# Requisito 1:
Diga se cada afirmação abaixo está de acordo com o texto fornecido, respondendo sim ou não e citando literalmente as palavras do texto que decidem a resposta. (a) O metaverso se popularizou com a mudança do nome Facebook para Meta no final de 2021. (b) O multiverso é apresentado como pura realidade. (c) No metaverso, cada pessoa do mundo físico tem um avatar único e exclusivo.
# Requisito 2:
Segundo o texto fornecido, quais características da foto podem comprometer a idoneidade e a confiabilidade do reconhecimento fotográfico?
# Requisito 3:
Retome o texto fornecido, sobre multiverso e metaverso, escrevendo a continuação logo após a última frase.

4. O reconhecimento de pessoa por meio fotográfico é ainda mais problemático, máxime quando se realiza por simples exibição ao reconhecedor de fotos do conjecturado suspeito extraídas de álbuns policiais ou de redes sociais, já previamente selecionadas pela autoridade policial. E, mesmo quando se procura seguir, com adaptações, o procedimento indicado no Código de Processo Penal para o reconhecimento presencial, não há como ignorar que o caráter estático, a qualidade da foto, a ausência de expressões e trejeitos corporais e a quase sempre visualização apenas do busto do suspeito podem comprometer a idoneidade e a confiabilidade do ato. (...)"


domingo, 15 de maio de 2022

Teoria do Multiverso x Realidade do Metaverso

Quem acompanha o universo cinematográfico de super-heróis da Marvel Studios já está familiarizado com o conceito de multiverso. Em longas-metragens recentes como Doutor Estranho e Homem Aranha (Longe de Casa, Sem Volta para Casa), somos apresentados a uma coleção de universos alternativos e paralelos, criados a partir de um evento que possui diferentes resultados possíveis (cada um deles dando origem a um novo universo ou dimensão, que podem ser infinitos) ou de viagens no tempo. Pura teoria. 

Já o metaverso é um conceito que se popularizou com a alteração do nome Facebook para Meta no final de 2021: trata-se de um universo virtual 3D que provavelmente será o futuro da Internet e irá revolucionar a forma com que as pessoas lidam com o espaço cibernético. Aqui, temos o universo online e o offline conectados e completamente dependentes entre si: nesse mundo digital, cada pessoa no mundo físico possui a sua própria identidade digital, ou seja, seu avatar, único e exclusivo. Pura realidade.

# Amostra de dados:
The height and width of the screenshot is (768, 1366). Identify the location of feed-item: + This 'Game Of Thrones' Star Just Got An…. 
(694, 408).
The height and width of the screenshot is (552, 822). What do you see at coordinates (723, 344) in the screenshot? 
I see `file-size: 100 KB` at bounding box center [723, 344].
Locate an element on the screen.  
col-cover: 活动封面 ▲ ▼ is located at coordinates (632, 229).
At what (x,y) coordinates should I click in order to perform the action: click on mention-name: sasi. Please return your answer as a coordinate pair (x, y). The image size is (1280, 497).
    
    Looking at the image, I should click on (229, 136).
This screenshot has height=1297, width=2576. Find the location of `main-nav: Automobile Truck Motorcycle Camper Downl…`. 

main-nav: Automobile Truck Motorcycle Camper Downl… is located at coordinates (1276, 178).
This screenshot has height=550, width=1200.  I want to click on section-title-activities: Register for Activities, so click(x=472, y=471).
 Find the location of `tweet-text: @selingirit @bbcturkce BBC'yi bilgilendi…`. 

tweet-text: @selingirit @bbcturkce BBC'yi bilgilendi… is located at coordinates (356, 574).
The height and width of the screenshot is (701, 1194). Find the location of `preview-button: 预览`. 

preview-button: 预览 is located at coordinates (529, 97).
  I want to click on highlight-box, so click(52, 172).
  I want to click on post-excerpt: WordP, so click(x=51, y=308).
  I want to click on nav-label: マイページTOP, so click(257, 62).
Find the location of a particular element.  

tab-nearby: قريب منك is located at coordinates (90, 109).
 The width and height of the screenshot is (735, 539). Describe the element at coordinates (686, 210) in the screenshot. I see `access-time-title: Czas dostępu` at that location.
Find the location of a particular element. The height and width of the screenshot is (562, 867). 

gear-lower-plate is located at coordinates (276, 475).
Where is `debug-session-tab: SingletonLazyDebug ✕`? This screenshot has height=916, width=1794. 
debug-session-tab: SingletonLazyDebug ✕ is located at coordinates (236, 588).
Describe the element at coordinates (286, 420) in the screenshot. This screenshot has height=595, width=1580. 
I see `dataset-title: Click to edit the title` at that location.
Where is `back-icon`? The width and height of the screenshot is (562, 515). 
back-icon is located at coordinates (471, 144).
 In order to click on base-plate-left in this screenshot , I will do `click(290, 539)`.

# Resposta 1:
(a) Sim: "se popularizou com a alteração do nome Facebook para Meta no final de 2021".
(b) Não: "Pura teoria."
(c) Sim: "cada pessoa no mundo físico possui a sua própria identidade digital, ou seja, seu avatar, único e exclusivo".

# Resposta 2:
O caráter estático, a qualidade da foto, a ausência de expressões e trejeitos corporais e a quase sempre visualização apenas do busto do suspeito.

# Resposta 3:
Nesse brand new world, as pessoas, através de seus avatares, terão uma vida semelhante à atual: poderão interagir, manter relacionamentos, trabalhar, negociar, praticar esportes, ter momentos de lazer e diversão, em ambientes criados por avançada inteligência artificial. Essa realidade virtual poderá ser acessada por sensores de movimentos (como o Xbox) e também por óculos de imersão em vídeo, de modo a que a pessoa efetivamente se sinta dentro daquele universo. Em que pese a existência de conceitos como o da realidade aumentada (vide Pokémon GO), efeitos visuais, hologramas e projeções especiais, os humanos seguirão existindo e interagindo na realidade física terrena, e não serão mágica e instantaneamente transportadas (através do tempo e do espaço) para um universo virtual.

No mundo jurídico, escritórios de advocacia poderão lançar suas sedes no metaverso com todas as características (sala de espera, gabinetes dos advogados, sala de reunião) de um escritório real. Após esse período de 02 (dois) anos de pandemia, em que encontros de trabalho, audiências, videoconferências e eventos jurídicos foram amplamente realizados através de plataformas como o Google Meet e o Zoom, é possível especular que essa conexão com o mundo virtual seguirá se acentuando? Como será construído o avatar que irá nos representar no metaverso? Por se tratar de uma extensão da pessoa humana, com seus direitos de personalidade, haverá proteção jurídica semelhante à do mundo da matéria?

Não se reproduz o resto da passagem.